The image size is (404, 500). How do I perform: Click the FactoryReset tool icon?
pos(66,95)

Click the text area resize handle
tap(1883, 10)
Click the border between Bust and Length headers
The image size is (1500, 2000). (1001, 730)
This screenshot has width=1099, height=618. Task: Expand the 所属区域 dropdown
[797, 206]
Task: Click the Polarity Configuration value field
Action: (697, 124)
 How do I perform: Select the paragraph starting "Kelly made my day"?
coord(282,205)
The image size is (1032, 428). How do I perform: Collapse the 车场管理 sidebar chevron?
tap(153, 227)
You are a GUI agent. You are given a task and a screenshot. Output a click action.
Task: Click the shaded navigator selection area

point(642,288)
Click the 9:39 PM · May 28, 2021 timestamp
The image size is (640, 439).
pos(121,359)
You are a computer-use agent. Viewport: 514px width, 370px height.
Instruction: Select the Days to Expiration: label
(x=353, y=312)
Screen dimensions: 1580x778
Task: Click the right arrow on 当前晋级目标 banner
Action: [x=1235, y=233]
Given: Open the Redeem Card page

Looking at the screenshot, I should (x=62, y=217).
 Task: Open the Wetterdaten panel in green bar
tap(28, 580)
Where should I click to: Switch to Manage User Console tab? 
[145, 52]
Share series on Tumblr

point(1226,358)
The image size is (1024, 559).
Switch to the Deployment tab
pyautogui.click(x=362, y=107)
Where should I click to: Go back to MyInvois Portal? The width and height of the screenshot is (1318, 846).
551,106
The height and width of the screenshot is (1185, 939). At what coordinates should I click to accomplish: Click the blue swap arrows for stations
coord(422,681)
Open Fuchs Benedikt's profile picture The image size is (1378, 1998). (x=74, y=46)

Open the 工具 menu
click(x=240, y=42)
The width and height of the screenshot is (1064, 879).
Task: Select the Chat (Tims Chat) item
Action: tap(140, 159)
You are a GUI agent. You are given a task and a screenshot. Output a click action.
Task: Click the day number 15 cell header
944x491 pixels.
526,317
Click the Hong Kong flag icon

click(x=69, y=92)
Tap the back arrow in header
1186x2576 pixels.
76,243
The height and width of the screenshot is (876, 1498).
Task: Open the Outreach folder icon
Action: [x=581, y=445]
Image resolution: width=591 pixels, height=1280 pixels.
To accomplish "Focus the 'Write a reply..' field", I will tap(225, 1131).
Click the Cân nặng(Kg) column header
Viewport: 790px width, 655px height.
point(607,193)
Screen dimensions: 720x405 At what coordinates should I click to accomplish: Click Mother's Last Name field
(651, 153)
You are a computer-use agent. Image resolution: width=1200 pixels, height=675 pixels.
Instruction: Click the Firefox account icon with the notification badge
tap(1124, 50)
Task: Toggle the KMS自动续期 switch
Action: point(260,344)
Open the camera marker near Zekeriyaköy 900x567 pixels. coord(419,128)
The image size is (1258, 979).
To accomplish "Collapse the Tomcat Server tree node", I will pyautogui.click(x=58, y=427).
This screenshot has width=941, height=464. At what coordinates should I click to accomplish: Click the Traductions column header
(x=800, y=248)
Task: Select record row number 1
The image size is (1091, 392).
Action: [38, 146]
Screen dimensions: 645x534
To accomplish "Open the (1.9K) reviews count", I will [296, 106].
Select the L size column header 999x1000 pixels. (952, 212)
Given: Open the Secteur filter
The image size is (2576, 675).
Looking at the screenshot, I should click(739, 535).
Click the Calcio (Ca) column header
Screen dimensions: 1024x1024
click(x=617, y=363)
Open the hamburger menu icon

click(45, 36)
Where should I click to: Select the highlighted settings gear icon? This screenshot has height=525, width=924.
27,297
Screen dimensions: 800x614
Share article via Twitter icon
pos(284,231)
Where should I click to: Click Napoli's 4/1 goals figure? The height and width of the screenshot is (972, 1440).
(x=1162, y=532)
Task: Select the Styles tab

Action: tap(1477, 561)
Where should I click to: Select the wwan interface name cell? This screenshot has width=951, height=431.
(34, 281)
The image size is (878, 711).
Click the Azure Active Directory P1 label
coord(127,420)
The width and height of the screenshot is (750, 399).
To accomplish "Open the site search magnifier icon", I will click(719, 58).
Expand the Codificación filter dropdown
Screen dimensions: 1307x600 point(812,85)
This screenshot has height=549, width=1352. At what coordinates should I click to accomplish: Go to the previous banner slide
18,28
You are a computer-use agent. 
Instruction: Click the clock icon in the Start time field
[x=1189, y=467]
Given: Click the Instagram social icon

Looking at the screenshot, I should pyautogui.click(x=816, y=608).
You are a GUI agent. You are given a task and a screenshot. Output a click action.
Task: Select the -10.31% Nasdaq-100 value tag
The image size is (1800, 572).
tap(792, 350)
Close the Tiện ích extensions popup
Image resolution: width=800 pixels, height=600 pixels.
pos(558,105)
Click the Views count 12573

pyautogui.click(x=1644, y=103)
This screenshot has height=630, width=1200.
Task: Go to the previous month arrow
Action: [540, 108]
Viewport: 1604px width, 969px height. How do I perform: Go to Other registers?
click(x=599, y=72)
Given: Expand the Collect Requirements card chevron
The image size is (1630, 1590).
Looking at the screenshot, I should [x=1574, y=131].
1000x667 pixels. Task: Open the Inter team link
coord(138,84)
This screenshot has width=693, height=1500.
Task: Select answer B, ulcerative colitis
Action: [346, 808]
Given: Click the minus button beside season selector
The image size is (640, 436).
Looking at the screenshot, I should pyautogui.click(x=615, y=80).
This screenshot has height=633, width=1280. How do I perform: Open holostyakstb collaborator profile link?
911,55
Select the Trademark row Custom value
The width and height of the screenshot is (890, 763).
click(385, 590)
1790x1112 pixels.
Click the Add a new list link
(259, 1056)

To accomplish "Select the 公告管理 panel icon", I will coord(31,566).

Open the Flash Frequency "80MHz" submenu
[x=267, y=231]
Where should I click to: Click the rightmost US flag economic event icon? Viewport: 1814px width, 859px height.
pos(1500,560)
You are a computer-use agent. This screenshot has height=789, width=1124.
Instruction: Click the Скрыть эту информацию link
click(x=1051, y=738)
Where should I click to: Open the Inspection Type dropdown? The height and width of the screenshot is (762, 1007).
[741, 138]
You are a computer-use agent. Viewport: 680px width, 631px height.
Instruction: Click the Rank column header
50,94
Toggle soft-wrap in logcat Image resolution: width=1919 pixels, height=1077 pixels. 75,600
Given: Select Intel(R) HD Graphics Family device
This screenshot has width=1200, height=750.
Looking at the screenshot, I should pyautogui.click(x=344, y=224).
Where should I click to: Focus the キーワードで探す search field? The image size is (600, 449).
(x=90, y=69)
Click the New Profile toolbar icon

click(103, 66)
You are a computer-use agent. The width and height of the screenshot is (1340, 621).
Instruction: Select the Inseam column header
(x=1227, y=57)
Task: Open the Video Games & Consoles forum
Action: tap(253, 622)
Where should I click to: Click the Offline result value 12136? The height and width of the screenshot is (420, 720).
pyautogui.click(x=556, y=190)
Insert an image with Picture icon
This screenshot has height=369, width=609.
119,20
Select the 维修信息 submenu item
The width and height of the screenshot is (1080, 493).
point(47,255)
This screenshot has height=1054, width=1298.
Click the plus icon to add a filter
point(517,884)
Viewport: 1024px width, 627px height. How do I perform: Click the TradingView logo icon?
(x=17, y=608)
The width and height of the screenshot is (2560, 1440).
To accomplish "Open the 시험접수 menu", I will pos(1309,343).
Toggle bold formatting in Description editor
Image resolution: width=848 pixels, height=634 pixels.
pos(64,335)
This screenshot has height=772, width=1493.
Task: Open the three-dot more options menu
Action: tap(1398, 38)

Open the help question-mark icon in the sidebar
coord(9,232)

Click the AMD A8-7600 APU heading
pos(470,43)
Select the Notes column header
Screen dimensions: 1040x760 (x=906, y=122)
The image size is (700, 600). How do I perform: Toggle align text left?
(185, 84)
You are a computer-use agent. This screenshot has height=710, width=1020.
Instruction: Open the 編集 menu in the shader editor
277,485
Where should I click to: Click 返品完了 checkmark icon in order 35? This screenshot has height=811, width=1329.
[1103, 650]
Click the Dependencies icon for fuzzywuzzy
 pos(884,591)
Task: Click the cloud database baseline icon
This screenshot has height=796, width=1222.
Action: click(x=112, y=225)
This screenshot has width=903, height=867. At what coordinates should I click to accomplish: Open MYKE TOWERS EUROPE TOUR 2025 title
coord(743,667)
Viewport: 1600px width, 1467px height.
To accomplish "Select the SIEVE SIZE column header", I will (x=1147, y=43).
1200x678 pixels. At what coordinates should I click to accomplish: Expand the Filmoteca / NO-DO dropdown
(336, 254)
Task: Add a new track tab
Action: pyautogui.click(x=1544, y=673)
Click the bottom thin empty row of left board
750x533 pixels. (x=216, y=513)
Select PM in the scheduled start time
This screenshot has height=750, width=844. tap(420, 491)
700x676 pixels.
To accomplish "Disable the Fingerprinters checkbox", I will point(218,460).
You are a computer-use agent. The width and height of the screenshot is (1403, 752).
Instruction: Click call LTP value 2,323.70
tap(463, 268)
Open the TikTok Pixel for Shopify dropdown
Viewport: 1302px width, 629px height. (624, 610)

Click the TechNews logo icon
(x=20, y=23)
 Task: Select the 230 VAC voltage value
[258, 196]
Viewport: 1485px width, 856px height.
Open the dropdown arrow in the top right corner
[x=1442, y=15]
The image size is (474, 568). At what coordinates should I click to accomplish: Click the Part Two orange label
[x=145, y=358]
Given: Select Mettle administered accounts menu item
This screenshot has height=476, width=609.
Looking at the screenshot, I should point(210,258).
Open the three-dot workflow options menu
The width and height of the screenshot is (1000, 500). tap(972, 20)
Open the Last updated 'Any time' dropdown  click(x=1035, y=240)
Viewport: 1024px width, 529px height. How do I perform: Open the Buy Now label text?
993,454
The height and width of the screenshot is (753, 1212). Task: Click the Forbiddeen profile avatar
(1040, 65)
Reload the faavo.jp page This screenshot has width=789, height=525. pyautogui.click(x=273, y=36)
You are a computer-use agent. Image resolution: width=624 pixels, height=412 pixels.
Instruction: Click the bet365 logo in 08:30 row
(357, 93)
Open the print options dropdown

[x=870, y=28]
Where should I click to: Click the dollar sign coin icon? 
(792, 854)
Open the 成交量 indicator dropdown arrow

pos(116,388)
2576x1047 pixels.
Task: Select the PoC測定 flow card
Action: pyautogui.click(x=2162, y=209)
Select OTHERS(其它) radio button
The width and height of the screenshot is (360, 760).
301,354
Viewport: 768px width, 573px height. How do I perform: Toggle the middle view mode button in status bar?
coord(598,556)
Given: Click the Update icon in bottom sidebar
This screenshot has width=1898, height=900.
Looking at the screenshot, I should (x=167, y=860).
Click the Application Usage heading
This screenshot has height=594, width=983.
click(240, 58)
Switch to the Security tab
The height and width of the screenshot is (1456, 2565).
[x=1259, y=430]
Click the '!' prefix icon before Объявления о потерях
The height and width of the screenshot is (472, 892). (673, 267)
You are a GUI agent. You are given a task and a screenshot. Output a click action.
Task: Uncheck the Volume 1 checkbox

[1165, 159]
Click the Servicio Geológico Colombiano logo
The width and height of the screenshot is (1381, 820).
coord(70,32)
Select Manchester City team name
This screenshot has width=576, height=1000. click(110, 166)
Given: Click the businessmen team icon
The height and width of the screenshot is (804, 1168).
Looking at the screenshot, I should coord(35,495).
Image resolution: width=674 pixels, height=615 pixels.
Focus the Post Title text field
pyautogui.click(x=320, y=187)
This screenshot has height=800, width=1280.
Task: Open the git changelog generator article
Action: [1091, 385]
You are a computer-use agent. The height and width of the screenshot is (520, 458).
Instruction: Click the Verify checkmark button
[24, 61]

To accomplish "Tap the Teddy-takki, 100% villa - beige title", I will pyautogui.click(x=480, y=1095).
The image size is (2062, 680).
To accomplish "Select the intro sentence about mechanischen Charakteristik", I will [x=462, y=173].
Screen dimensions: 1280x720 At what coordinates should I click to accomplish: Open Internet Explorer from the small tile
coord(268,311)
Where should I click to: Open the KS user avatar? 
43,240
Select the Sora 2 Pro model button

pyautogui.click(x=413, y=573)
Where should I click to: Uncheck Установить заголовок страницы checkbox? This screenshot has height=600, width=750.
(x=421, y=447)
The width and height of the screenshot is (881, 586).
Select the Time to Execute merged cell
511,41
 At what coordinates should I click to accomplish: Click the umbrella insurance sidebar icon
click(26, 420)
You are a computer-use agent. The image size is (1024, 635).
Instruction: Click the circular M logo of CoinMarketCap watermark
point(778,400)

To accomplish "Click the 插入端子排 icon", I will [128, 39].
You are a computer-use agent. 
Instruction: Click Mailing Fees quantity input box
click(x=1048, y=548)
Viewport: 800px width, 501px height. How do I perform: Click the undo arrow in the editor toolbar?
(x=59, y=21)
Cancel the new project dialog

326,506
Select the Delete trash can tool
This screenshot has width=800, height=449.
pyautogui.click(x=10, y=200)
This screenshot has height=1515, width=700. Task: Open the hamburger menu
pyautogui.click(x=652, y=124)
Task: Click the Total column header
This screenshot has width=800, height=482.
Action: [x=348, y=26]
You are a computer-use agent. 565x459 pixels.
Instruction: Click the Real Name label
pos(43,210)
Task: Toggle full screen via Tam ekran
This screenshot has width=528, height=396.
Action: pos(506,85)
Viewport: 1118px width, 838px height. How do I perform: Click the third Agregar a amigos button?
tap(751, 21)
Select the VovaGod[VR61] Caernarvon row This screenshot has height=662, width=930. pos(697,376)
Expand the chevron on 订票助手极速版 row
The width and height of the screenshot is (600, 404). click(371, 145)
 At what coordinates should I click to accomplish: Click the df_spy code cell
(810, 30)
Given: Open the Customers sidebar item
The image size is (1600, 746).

--------------------

### WORK REQUEST:
Please go over the data above and copy each line with "number" in it.

### ANSWER TO THE EXERCISE:
Task: Click the day number 15 cell header
Task: Select record row number 1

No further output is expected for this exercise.